**Required action:**
Every line of the entries below that includes "agent" belongs in the answer, copied as written.
***** Data under study *****
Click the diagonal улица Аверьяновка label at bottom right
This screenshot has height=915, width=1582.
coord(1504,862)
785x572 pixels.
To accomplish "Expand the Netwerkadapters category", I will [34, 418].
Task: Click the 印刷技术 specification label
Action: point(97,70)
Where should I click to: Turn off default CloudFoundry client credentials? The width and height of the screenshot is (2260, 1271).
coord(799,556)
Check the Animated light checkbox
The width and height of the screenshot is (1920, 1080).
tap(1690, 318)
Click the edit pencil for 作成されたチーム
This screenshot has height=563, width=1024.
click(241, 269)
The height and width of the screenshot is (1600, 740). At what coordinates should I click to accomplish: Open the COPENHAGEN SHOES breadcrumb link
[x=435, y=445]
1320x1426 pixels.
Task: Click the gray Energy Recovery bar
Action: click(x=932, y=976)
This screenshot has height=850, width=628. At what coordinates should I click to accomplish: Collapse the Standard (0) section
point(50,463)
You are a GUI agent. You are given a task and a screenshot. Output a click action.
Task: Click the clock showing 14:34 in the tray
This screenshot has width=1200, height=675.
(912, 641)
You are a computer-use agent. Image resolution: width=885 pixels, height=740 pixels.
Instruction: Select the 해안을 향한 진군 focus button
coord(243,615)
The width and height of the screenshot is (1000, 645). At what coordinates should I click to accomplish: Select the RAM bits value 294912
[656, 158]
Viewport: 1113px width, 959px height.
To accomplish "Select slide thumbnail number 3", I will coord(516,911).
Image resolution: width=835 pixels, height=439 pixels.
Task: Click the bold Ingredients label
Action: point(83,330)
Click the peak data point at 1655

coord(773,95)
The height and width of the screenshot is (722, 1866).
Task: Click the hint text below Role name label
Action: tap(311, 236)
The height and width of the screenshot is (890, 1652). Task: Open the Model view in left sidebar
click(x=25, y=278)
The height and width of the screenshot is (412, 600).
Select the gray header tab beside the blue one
*****
**Task output:**
You are a GUI agent. You are given a task and a screenshot. Output a click action.
You are a computer-use agent. Image resolution: width=885 pixels, height=740 pixels.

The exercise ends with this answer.